▶ [TASKS TO COMPLETE]:
(A) Please explain in one to three sentences why, according to the passage on how languages change, mass migration has caused languages to evolve.
(B) Answer these questions from the passage on how languages change:
(i) What feeling does the word "Ampathy" name?
(ii) Which language does English absorb phrases from to produce Hinglish?
(iii) What title does the passage give English?

▶ [EXTRACT PROVIDED]:

WAP textlife brings new gist (CU@10...!). Mass-mood changes due to shifts in social dynamics and habit require new words (Nanostalgia, the yearning desire to see a repeat of Star Trek that was only shown the day before. Ampathy, the ultra-intense feeling of unity people experience at a rave. And Edutainment, meshing of fun with learning.
Languages have also evolved because of mass migration (Brazilian-Portuguese is quite different to native Portuguese...why?...Neo-tribes means new ideas; new ideas needs new language).
Fundamentally, and most of all, languages have come and gone as a consequence of the multidimensional interconnection of words. For example, as English language flows across cultural boundaries it can not help but eat-up the colloquial phrases of say Hindi to produce a new language now known as Hinglish, often seamlessly combining two different tongues in mid-sentence, even mid-word.
English, the king of predatory lingua, preys on inflections and phrases from literally every known and available language on the surface of this planet. One hundred years or so from now there will dozens of version of English, each seen as a separate language in their own right.
As English interconnects and gobbles up more and more words, it changes and diverges, but will remain a ravenous predator. The result? From street slang to the edge of the arts, media, science and technology the diversity of languages and never been so multidimensional.

▶ [MATERIAL SUPPLIED]:
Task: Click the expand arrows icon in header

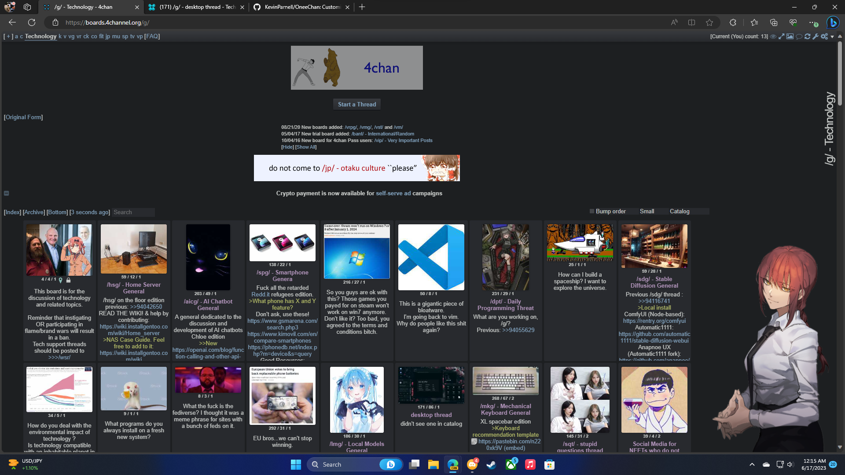Action: point(782,37)
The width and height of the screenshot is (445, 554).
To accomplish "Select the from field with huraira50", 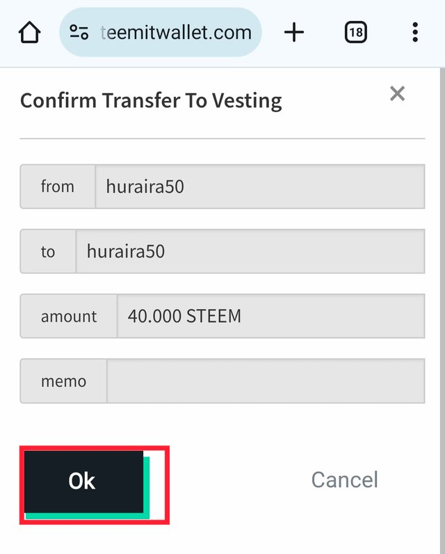I will pos(260,187).
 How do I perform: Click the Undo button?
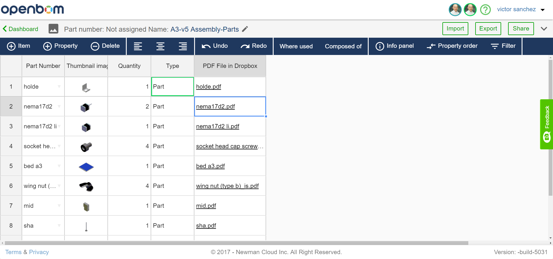215,46
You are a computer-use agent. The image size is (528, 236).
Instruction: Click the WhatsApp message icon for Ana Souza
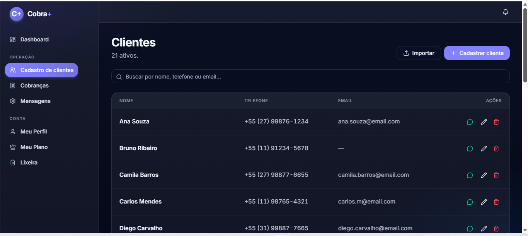(470, 122)
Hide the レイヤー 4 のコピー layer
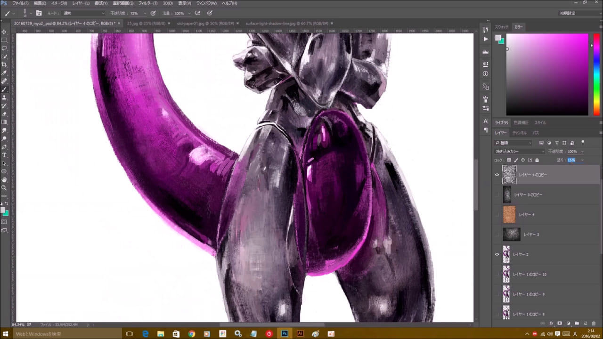 coord(497,175)
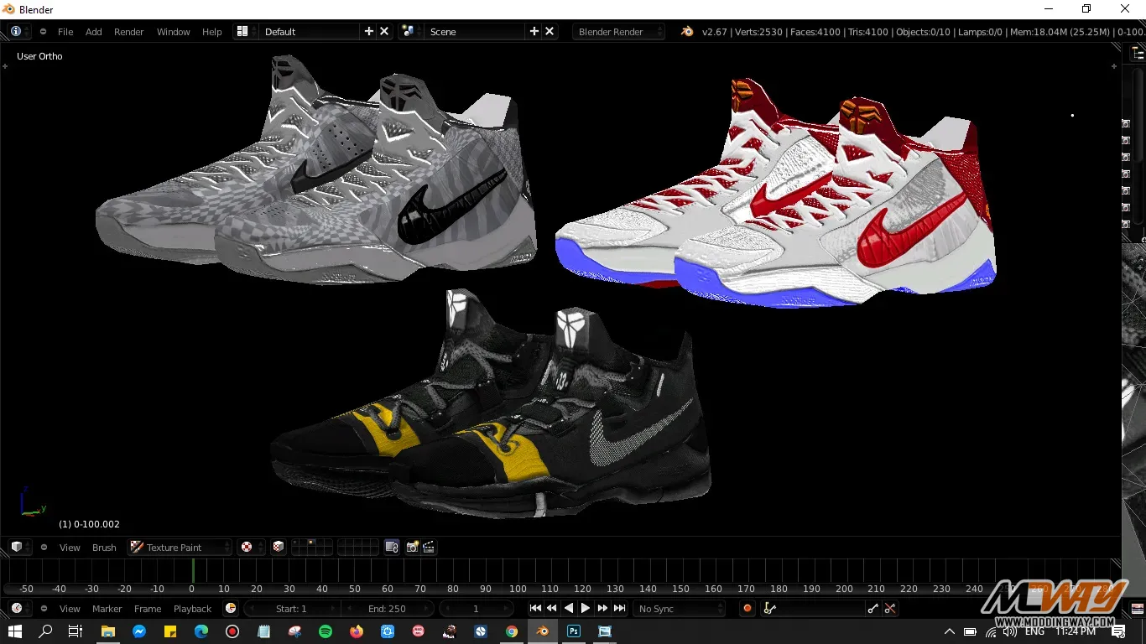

▶ [SOLUTION SET]:
(A) Migration produces neo-tribes, and neo-tribes bring new ideas. New ideas need new language, so the languages of migrating groups change. The passage gives Brazilian-Portuguese as an example: it is quite different from native Portuguese.

(B)
(i) The ultra-intense feeling of unity people experience at a rave.
(ii) Hindi.
(iii) The king of predatory lingua.